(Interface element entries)

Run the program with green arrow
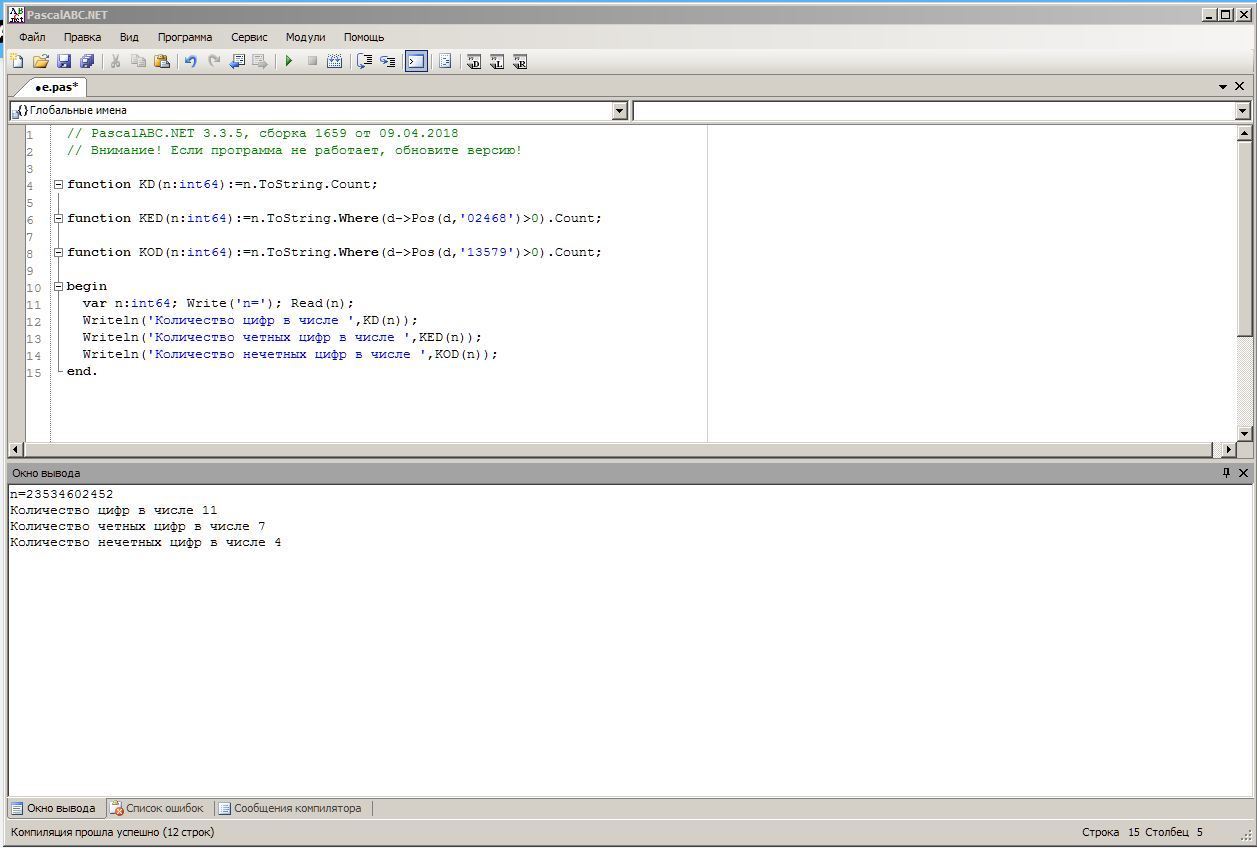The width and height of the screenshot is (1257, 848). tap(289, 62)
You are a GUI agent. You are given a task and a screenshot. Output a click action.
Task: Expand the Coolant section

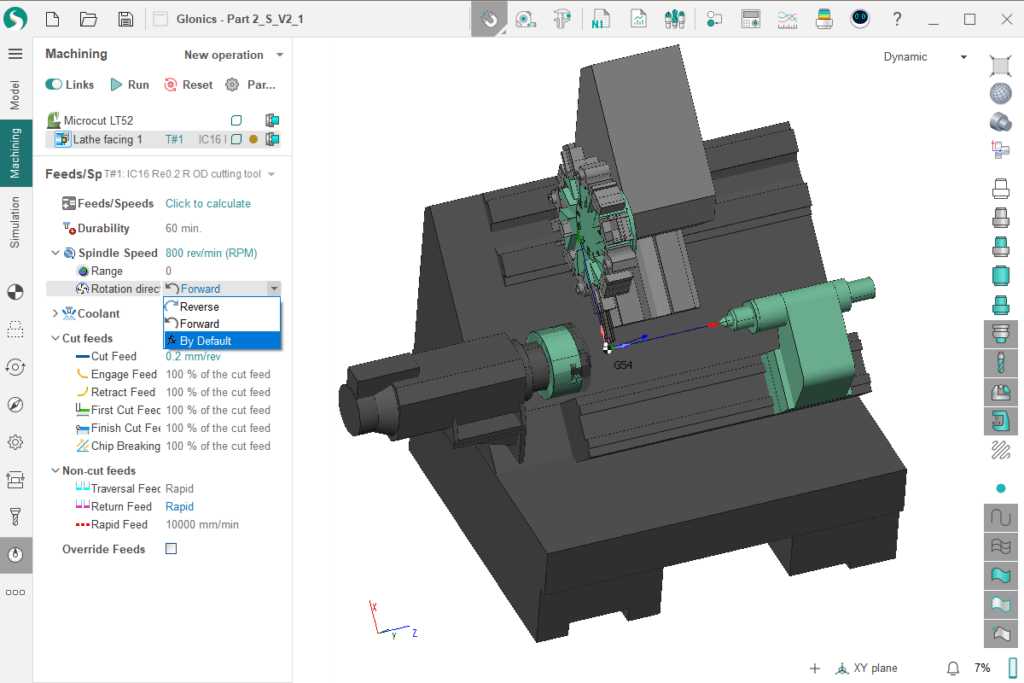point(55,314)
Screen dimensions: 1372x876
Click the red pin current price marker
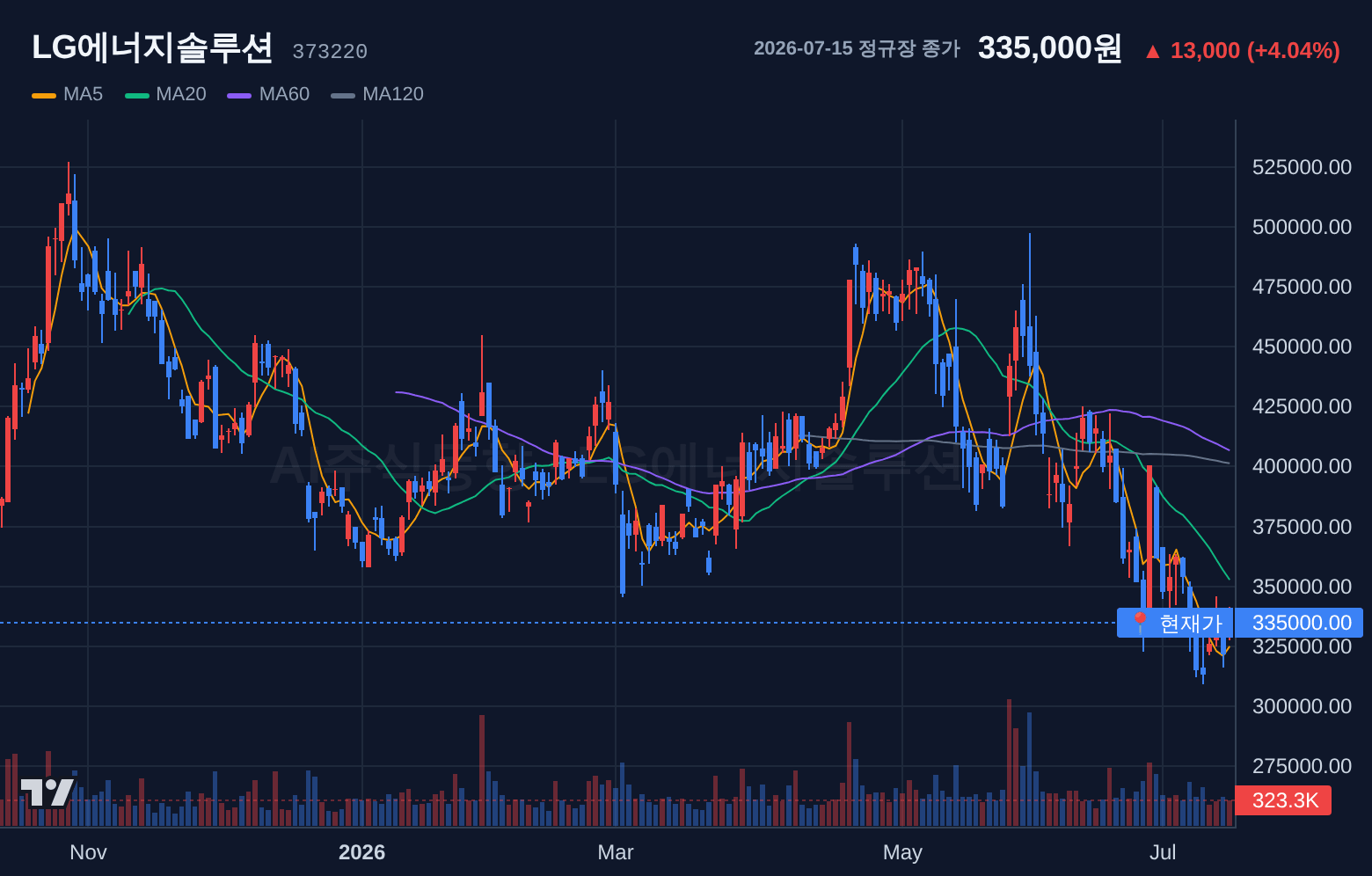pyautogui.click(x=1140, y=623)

* Given instruction *
Retype every line of the entries above without changing a word, and leave the pictures out.

* Solution for this task *
Run the program with green arrow
The width and height of the screenshot is (1257, 848). tap(289, 62)
You are a GUI agent. You are given a task and a screenshot. Output a click action.
Task: Expand the Coolant section

point(55,314)
Screen dimensions: 1372x876
Click the red pin current price marker
pyautogui.click(x=1140, y=623)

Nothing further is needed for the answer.